Vandemark's Folly

Chapter 14

Chapter 144,212 wordsPublic domain

THE PLOW WEDS THE SOD

The next day was a wedding-day--the marriage morning of the plow and the sod. It marked the beginning of the subdual of that wonderful wild prairie of Vandemark Township and the Vandemark farm. No more fruitful espousal ever took place than that--when the polished steel of my new breaking plow was embraced by the black soil with its lovely fell of greenery. Up to that fateful moment, the prairie of the farm and of the township had been virgin sod; but now it bowed its neck to the yoke of wedlock. Nothing like it takes place any more; for the sod of the meadows and pastures is quite a different thing from the untouched skin of the original earth. Breaking prairie was the most beautiful, the most epochal, and most hopeful, and as I look back at it, in one way the most pathetic thing man ever did, for in it, one of the loveliest things ever created began to come to its predestined end.

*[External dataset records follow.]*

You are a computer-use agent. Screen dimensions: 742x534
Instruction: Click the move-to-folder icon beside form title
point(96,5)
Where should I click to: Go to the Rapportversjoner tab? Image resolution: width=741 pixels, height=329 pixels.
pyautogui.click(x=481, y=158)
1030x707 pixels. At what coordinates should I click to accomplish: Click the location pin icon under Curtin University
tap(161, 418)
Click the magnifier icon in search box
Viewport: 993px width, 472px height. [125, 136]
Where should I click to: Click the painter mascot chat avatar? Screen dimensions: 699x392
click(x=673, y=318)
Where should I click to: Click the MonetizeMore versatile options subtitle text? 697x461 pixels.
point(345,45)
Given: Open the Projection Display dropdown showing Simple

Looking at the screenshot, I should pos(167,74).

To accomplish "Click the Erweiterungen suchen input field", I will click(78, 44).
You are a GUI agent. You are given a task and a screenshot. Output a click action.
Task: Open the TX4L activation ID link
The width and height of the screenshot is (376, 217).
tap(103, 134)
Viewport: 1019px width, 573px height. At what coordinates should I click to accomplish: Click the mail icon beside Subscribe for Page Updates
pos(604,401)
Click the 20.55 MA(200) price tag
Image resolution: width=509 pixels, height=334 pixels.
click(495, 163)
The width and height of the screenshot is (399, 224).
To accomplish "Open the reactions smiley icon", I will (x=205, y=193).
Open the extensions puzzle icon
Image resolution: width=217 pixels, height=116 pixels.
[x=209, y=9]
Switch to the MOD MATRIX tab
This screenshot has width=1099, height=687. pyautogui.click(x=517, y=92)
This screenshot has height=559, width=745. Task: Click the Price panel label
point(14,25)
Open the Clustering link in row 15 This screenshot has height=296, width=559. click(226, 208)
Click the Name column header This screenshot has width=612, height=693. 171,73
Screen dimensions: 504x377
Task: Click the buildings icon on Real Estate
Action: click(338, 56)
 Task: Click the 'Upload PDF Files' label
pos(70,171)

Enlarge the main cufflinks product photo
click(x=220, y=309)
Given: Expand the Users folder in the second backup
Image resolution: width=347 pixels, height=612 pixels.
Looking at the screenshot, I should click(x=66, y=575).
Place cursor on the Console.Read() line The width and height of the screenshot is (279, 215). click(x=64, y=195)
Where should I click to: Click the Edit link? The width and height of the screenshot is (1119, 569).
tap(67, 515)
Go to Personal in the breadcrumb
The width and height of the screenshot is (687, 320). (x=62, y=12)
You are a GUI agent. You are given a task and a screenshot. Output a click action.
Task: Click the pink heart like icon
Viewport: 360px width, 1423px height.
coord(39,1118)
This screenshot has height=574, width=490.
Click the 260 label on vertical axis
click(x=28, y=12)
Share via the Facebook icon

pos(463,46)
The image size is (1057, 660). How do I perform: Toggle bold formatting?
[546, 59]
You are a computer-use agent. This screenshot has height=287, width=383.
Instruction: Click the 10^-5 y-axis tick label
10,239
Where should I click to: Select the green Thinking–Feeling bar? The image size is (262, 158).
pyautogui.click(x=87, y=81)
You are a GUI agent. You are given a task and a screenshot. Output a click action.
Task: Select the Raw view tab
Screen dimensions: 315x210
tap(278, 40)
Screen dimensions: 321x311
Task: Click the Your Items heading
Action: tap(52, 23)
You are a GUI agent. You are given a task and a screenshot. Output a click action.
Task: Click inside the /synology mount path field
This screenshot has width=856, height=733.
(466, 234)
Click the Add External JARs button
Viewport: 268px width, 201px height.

The plow itself was long, low, and yacht-like in form; a curved blade of polished steel. The plowman walked behind it in a clean new path, sheared as smooth as a concrete pavement, with not a lump of crumbled earth under his feet--a cool, moist, black path of richness. The furrow-slice was a long, almost unbroken ribbon of turf, each one laid smoothly against the former strand, and under it lay crumpled and crushed the layer of grass and flowers. The plow-point was long and tapering, like the prow of a clipper, and ran far out under the beam, and above it was the rolling colter, a circular blade of steel, which cut the edge of the furrow as cleanly as cheese. The lay of the plow, filed sharp at every round, lay flat, and clove the slice neatly from the bosom of earth where it had lain from the beginning of time. As the team steadily pulled the machine along, I heard a curious thrilling sound as the knife went through the roots, a sort of murmuring as of protest at this violation--and once in a while, the whole engine, and the arms of the plowman also, felt a jar, like that of a ship striking a hidden rock, as the share cut through a red-root--a stout root of wood, like red cedar or mahogany, sometimes as large as one's arm, topped with a clump of tough twigs with clusters of pretty whitish blossoms.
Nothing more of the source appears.